What Open-Source Changes

AlphaProof demonstrated proof-of-concept capability at the IMO level, but IMO problems are not the primary use case for formal verification in practice. Software engineers verifying protocol implementations, mathematicians extending Mathlib, and researchers encoding domain models in dependent types all have different needs. They need tools that run locally, can be fine-tuned on specific domains, and integrate into existing development workflows.

A proprietary system cannot serve these use cases. The open-source release of Leanstral matters because it puts the infrastructure in the hands of people who will specialize it. Mathlib contributors can use it to discharge routine proof obligations that currently require manual effort. Cryptography verification projects, like the work being done to formalize proofs around elliptic curve arithmetic, can fine-tune it on their specific lemma libraries. Security-focused projects using Lean 4 for specification and verification can embed it in their CI pipelines. This broadened accessibility changes who can use formal methods at all, not just whether formal methods can reach higher mathematical levels.

Formal verification has a long history of excellent tools that remained confined to specialists. Coq was the dominant prover for proof-carrying code and certified compilers for decades, producing landmark systems like CompCert, a formally verified C compiler. Isabelle/HOL has anchored hardware and protocol verification work. The knowledge required to use these tools effectively kept them out of most engineering organizations. AI assistance lowers that barrier, but only if the AI tooling is accessible. A proof assistant paired with a locked-down model is still a specialist tool.

The miniF2F Lens

The miniF2F benchmark, which covers 488 formal mathematics problems drawn from AMC, AIME, and IMO competitions, has become the standard measure for AI theorem proving systems. It is worth understanding what it does and does not capture. The benchmark tests whether a system can generate machine-checkable proofs for competition problems, most of which are a few lines in a skilled human prover’s hands. Performance on miniF2F correlates with general proof automation capability, but it does not directly measure usefulness for software verification or large-scale Mathlib development.

The systems that have performed well on miniF2F share a common pattern: they use Lean 4 as the target language, they employ some variant of the proof-repair loop, and they retrieve relevant lemmas from Mathlib during generation. Leanstral fits this pattern and extends it with Mistral’s model quality and the engineering rigor of a production release.

The Practical Picture

For most software engineers, Lean 4 and formal verification remain niche. The overhead of writing machine-checked proofs for production software is still significant, even with AI assistance. Leanstral does not remove that overhead overnight.

What it changes is the marginal cost of extending proofs once you have started, and the barrier to getting started at all. The combination of a capable open model, a loop that exploits Lean 4’s structured feedback, and the Mathlib4 corpus creates conditions where incremental improvement compounds.
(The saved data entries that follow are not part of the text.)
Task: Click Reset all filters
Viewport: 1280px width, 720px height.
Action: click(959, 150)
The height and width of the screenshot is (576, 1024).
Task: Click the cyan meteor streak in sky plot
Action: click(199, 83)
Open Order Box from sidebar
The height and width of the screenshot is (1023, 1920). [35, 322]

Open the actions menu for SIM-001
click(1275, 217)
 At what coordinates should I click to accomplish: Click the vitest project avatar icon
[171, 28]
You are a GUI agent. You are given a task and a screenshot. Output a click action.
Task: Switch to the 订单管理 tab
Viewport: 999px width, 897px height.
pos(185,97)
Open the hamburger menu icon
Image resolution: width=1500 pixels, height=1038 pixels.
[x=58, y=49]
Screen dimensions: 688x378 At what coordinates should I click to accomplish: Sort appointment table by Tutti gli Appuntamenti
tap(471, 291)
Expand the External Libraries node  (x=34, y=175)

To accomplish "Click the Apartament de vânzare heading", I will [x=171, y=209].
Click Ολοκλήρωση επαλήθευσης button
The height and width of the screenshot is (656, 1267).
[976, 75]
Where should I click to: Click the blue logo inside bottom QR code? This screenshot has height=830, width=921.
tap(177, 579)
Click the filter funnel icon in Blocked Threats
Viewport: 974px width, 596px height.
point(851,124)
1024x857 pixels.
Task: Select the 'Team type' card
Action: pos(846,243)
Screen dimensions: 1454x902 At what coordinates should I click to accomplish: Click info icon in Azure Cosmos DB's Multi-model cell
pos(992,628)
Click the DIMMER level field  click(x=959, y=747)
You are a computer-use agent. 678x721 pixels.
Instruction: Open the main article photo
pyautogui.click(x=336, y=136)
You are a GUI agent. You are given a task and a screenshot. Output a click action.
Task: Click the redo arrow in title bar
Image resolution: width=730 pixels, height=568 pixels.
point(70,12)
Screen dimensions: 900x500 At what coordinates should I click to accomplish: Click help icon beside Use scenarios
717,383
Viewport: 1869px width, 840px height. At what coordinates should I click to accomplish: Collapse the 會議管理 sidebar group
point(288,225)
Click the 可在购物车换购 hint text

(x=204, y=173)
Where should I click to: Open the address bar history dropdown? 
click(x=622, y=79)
Researchers who were blocked on proof automation have a new tool to iterate with. Educators teaching formal methods have something students can run without institutional access to proprietary systems. Teams that want to experiment with formally specifying parts of their codebase have a lower entry point.

The parallel to earlier AI coding tools is imperfect but instructive. When AI-assisted code completion first appeared, the immediate impact was on boilerplate; the deeper impact accumulated over time as tool quality improved and usage shaped the ecosystem. Leanstral begins a similar loop for formal verification, and it starts from a stronger technical foundation than those tools had. Lean 4’s type-checked feedback is more precise than test results or linter output, and Mathlib4’s scale gives the model an unusually rich training surface. The conditions for rapid iteration are present.